◆ TO BE DONE: Copy out the romance writing tips article below word for word, from start to finish.

◆ SUPPLIED TEXT:
Genre tips

8 Tips for Romance Writers

romanceWhen I think of romance novels, I think of Harlequin Romance. Steamy scenes, swooning bodies, hormones-as-crisis points, more detail than I want on private matters. 

Interestingly enough, I met a Harlequin Romance writer at a conference. She loved her job and made a good living doing it. Sure, she wrote to a formula–a constrained length, drop-dead word count, books submitted on a tight deadline, formulaic editing–but she paid her bills following her dream. And she was clever, didn’t focus on non-stop sex, developed her characters/plot/setting as much as the romance side. I was impressed.

It didn’t make me want to change genres, but it did give me respect for a style of writing I had written off not only as a writer but a reader. As I researched this article (had to–I write thrillers), I found many recommended tips are what I follow as a thriller writer.  I’ve included those at the bottom. I’ll start with some that are romance-specific:

  • have a wonderful, loveable, sympathetic heroine and hero–both
  • something throws the two together
  • plot must revolve around people who fall in love, then struggle to make it work. Think ‘chick flicks’. Romance Writers of America summarizes it:

“The plot typically falls into three parts: the setup, in which the couple meets; the turmoil, which separates them; and the reconciliation, which provides the happy ending.”

◆ RECORDS SUPPLIED:
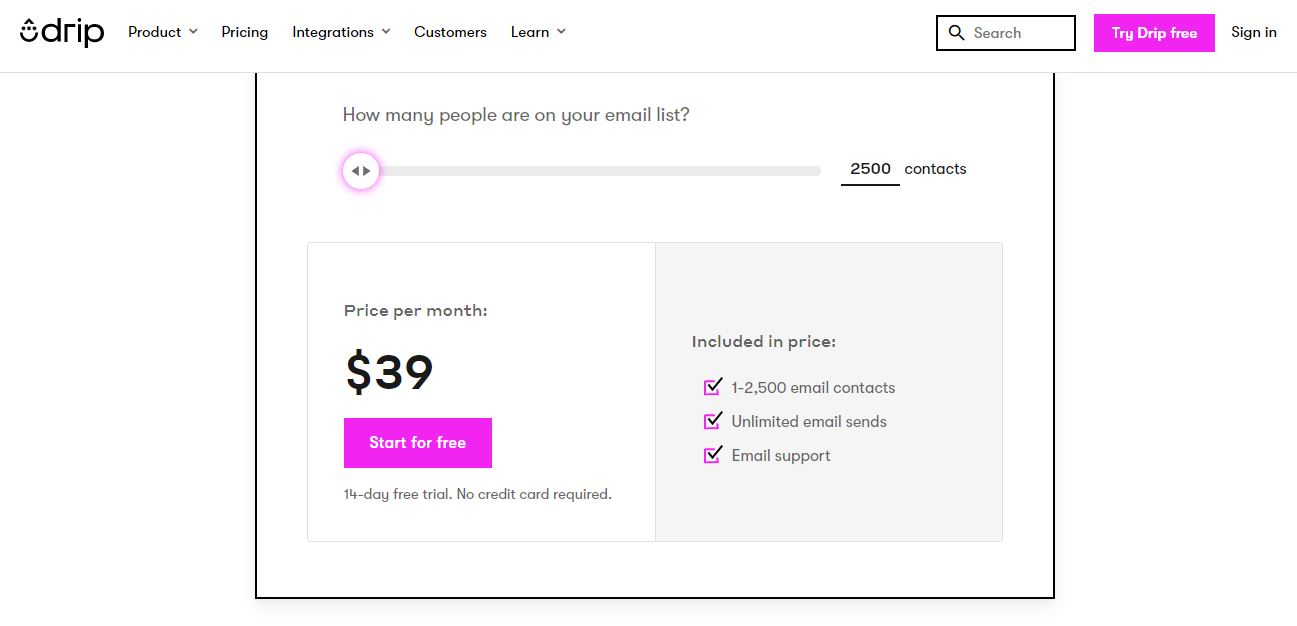Open the Pricing page

[x=245, y=32]
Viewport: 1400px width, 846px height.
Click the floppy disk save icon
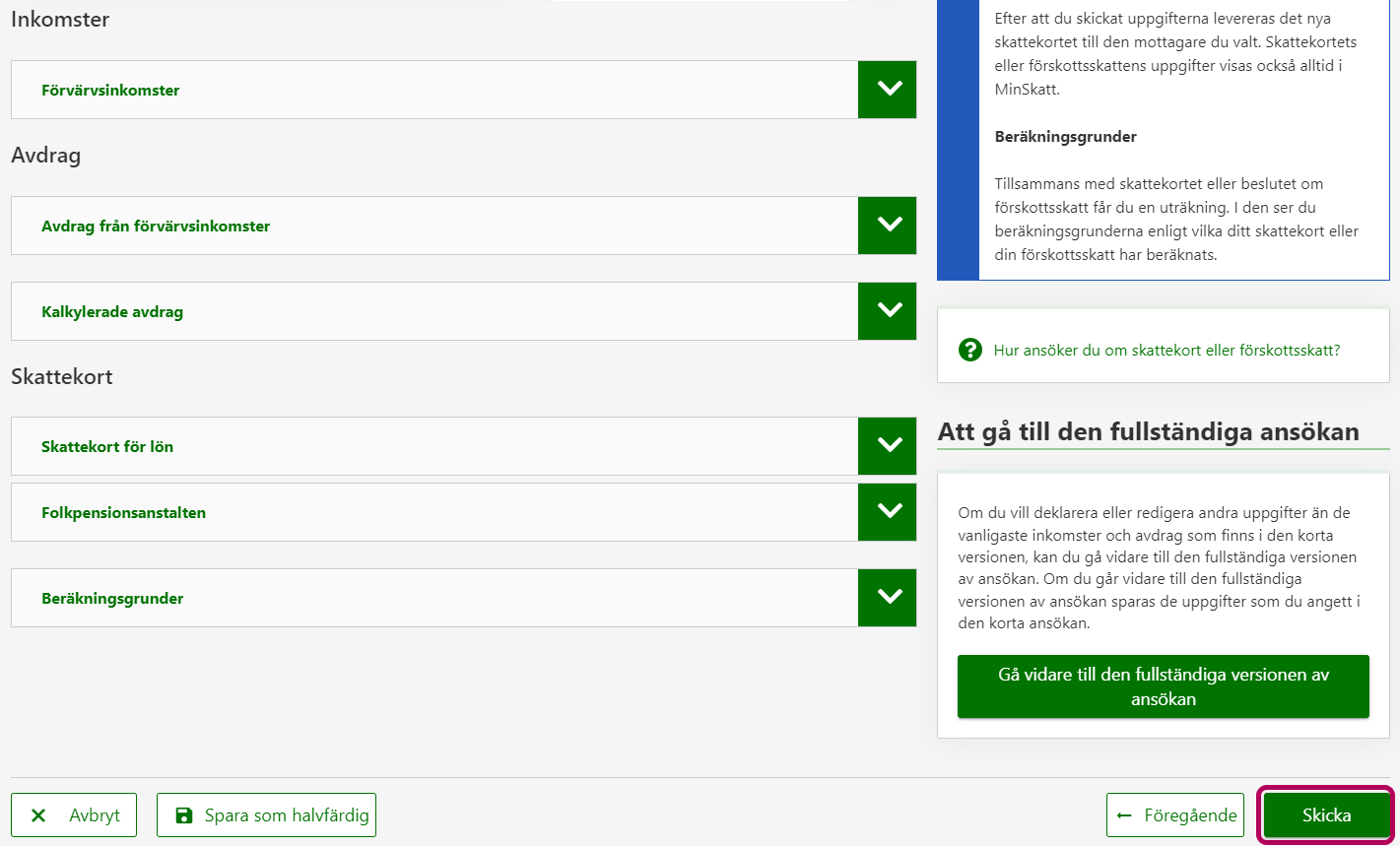click(x=184, y=815)
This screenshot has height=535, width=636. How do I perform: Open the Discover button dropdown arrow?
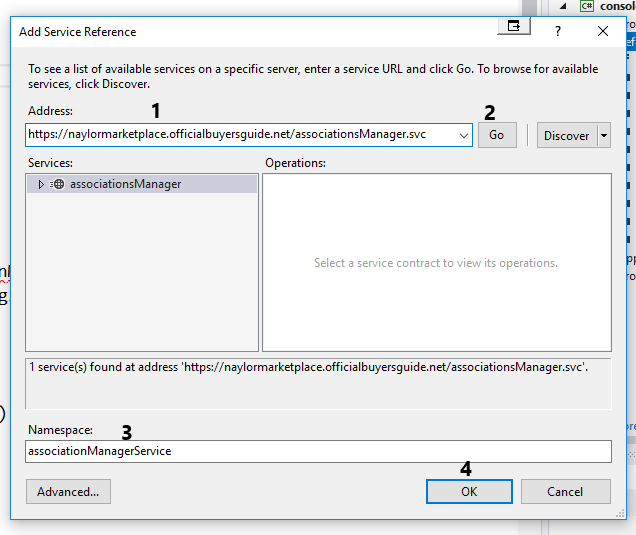(x=603, y=135)
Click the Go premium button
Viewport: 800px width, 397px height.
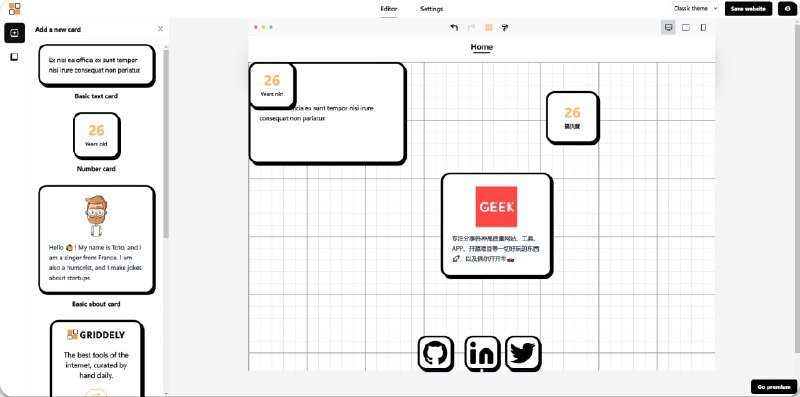[x=774, y=387]
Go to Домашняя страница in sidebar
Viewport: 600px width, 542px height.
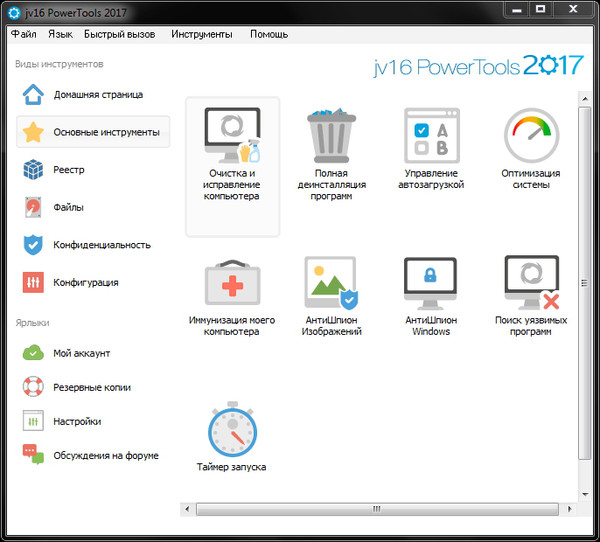pyautogui.click(x=97, y=95)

◆ RESPONSE TO THIS TASK:
Genre tips

8 Tips for Romance Writers

romanceWhen I think of romance novels, I think of Harlequin Romance. Steamy scenes, swooning bodies, hormones-as-crisis points, more detail than I want on private matters. 

Interestingly enough, I met a Harlequin Romance writer at a conference. She loved her job and made a good living doing it. Sure, she wrote to a formula–a constrained length, drop-dead word count, books submitted on a tight deadline, formulaic editing–but she paid her bills following her dream. And she was clever, didn’t focus on non-stop sex, developed her characters/plot/setting as much as the romance side. I was impressed.

It didn’t make me want to change genres, but it did give me respect for a style of writing I had written off not only as a writer but a reader. As I researched this article (had to–I write thrillers), I found many recommended tips are what I follow as a thriller writer.  I’ve included those at the bottom. I’ll start with some that are romance-specific:

  • have a wonderful, loveable, sympathetic heroine and hero–both
  • something throws the two together
  • plot must revolve around people who fall in love, then struggle to make it work. Think ‘chick flicks’. Romance Writers of America summarizes it:

“The plot typically falls into three parts: the setup, in which the couple meets; the turmoil, which separates them; and the reconciliation, which provides the happy ending.”